_WHAT YOU HAVE TO DO:_
Count the lines in the entries below that contain the string "Find", treating uppercase and lowercase as distinct. Reply with the number alone.

_RAW DATA:_
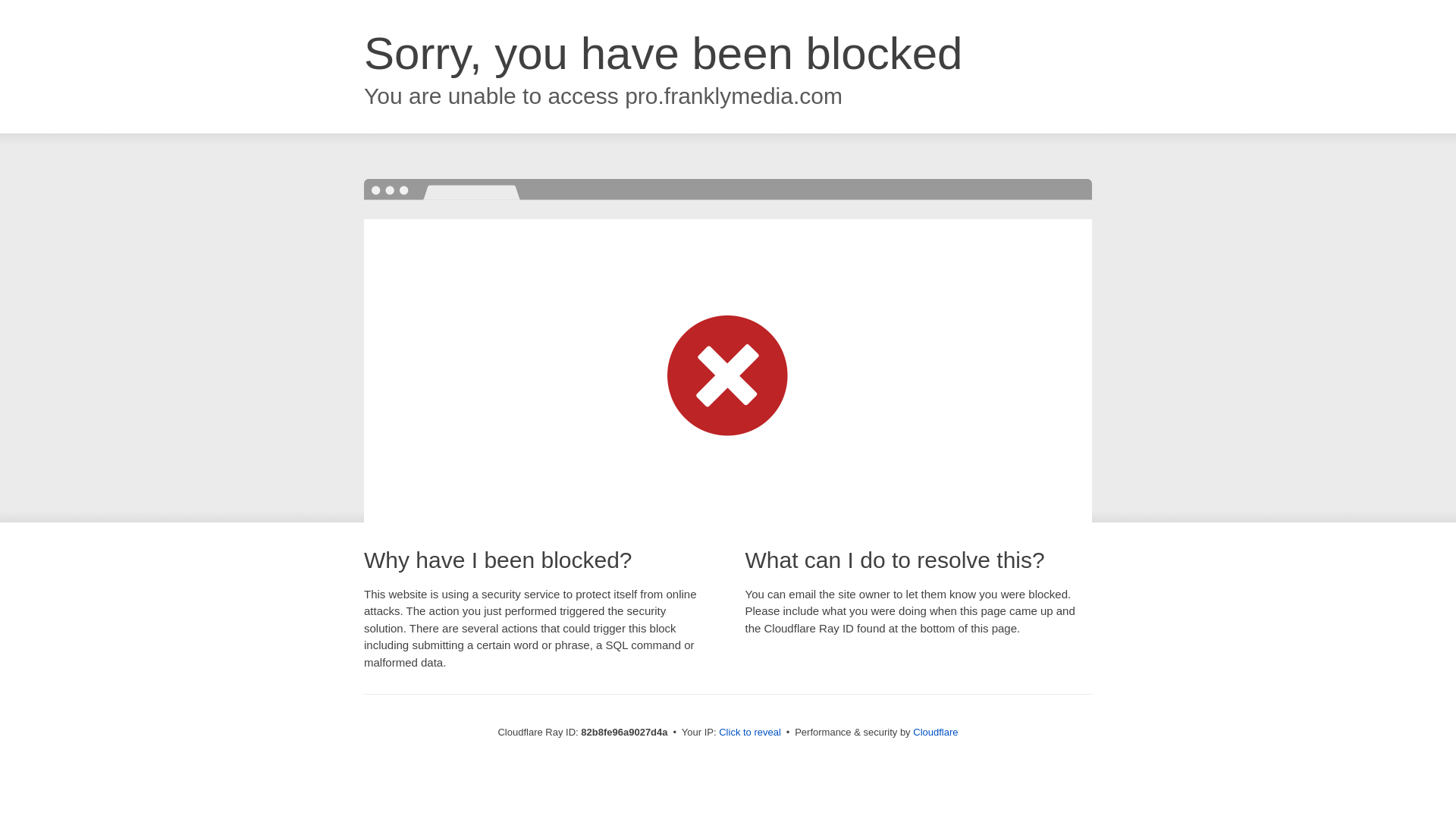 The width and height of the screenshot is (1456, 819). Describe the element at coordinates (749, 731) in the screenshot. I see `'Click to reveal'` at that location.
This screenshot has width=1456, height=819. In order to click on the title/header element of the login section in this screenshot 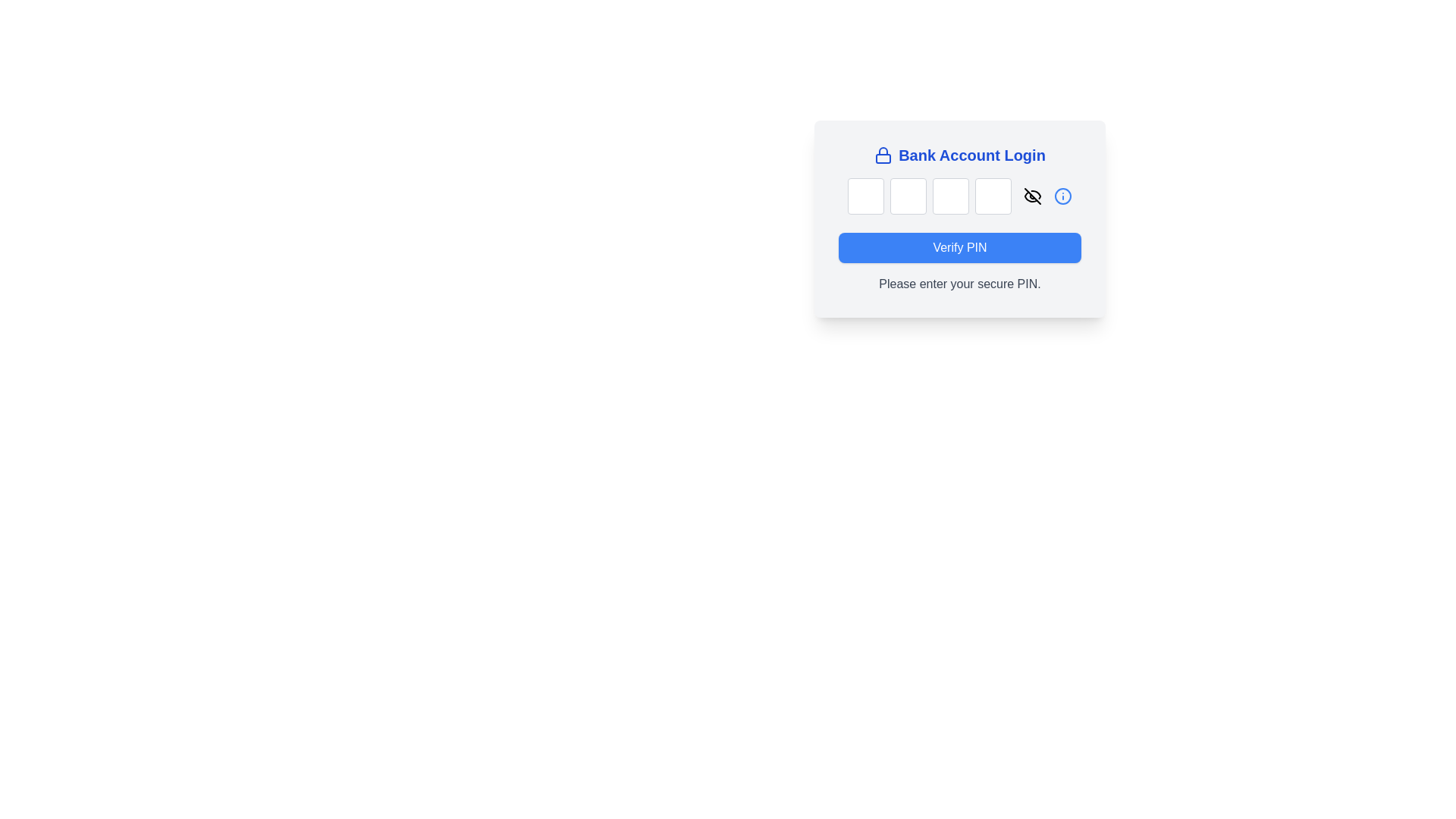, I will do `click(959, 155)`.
==
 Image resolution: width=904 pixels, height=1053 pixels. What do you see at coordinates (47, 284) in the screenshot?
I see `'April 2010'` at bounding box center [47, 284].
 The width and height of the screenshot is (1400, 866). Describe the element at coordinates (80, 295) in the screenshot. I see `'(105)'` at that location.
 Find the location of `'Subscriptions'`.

_ANSWER FOR THE TASK:_
1